Duplicate the data below word for word, starting at the beginning and ending at the line that contains "point(37,15)". Leave the pictures out of your copy.

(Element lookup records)
※

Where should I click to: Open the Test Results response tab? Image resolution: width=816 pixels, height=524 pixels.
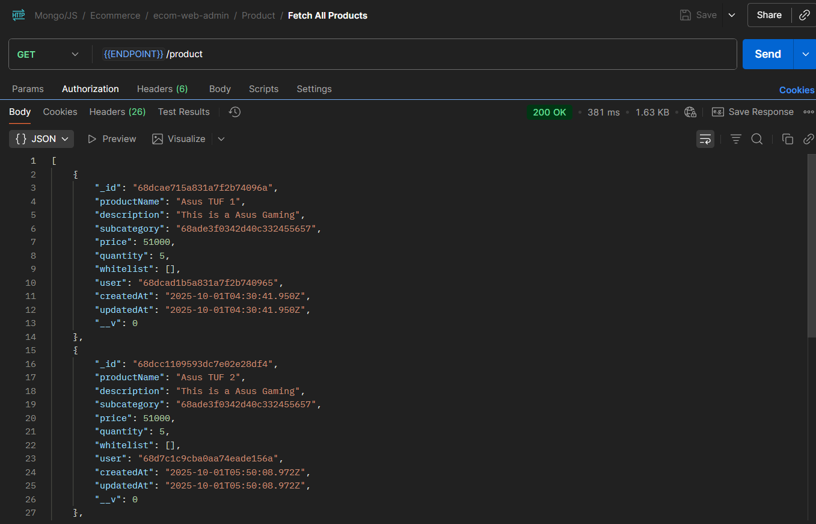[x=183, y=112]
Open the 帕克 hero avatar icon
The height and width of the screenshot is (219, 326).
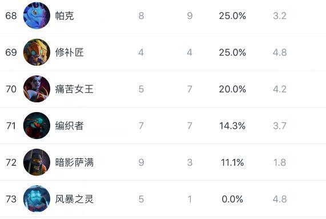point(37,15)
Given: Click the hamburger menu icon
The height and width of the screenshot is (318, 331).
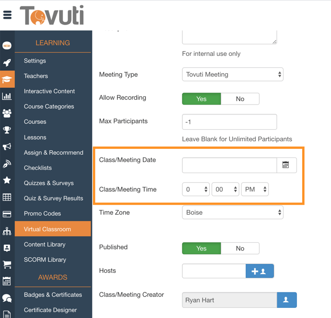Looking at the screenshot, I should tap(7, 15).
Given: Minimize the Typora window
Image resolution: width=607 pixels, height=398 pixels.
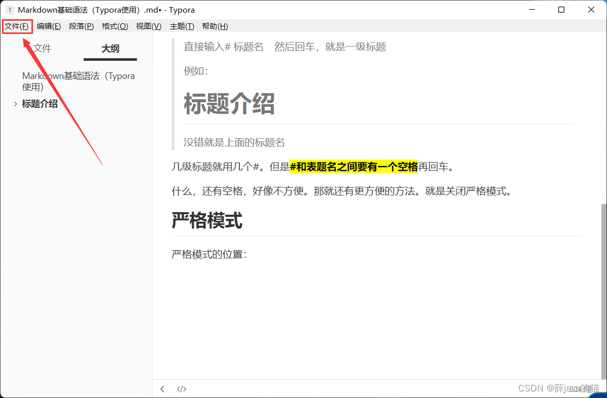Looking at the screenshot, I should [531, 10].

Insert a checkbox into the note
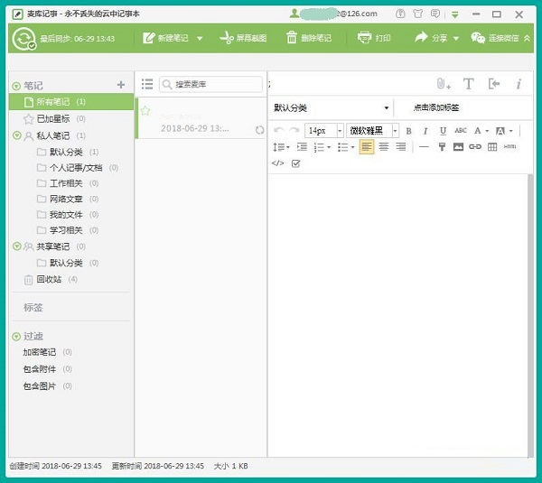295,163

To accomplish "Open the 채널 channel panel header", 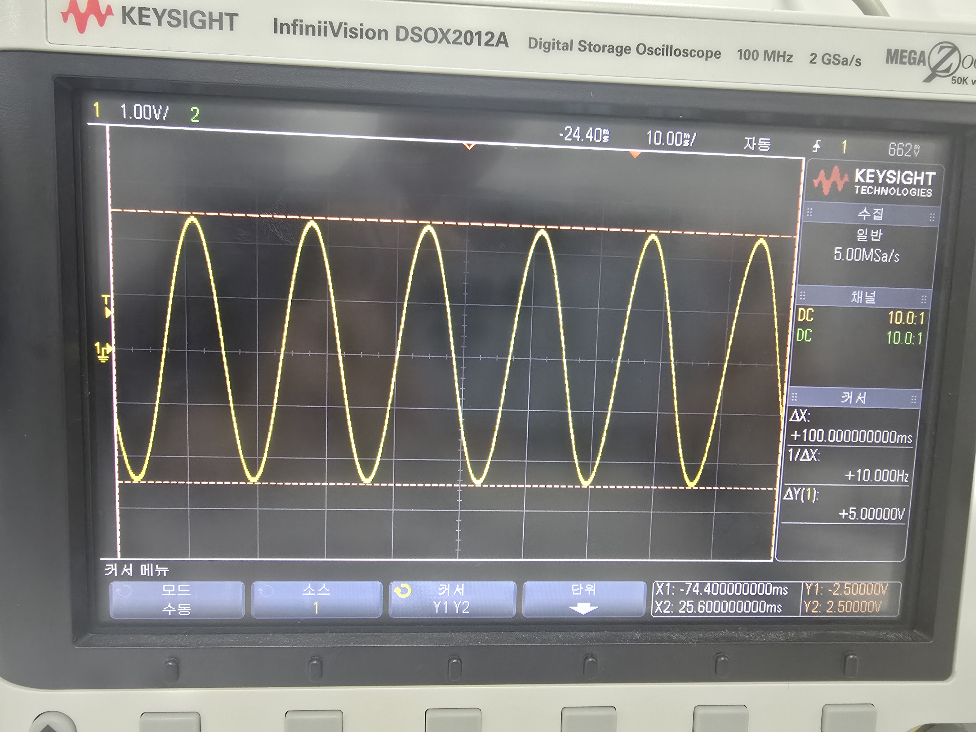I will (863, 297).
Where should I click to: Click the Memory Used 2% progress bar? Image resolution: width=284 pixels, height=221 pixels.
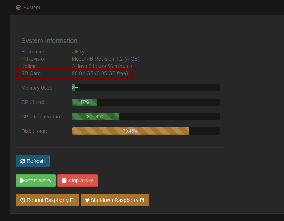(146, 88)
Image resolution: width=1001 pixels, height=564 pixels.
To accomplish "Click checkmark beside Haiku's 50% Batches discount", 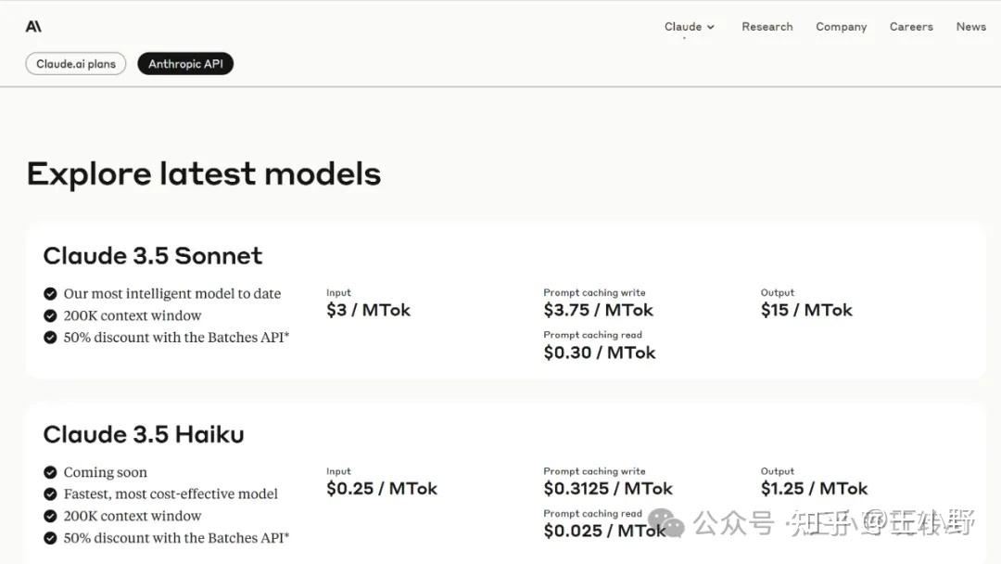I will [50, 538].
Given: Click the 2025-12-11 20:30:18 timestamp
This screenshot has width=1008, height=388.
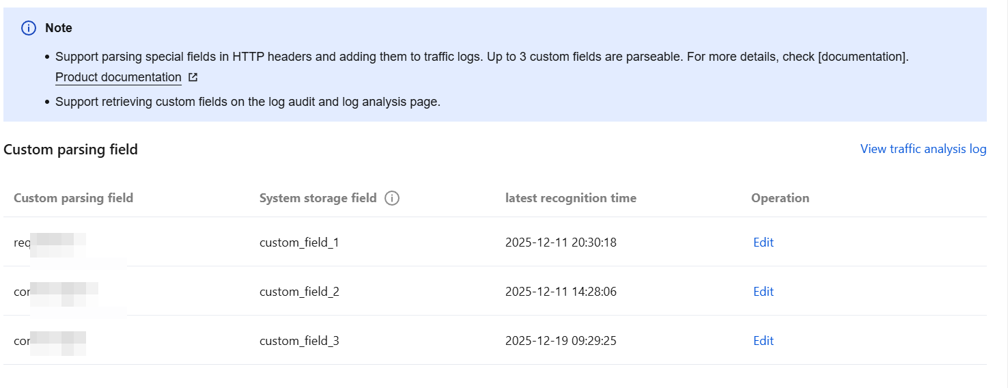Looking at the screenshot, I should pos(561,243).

※

• Written solution:
Where should I click to: Open the Test Results response tab? Image resolution: width=816 pixels, height=524 pixels.
[x=183, y=112]
Open the 帕克 hero avatar icon
The height and width of the screenshot is (219, 326).
point(37,15)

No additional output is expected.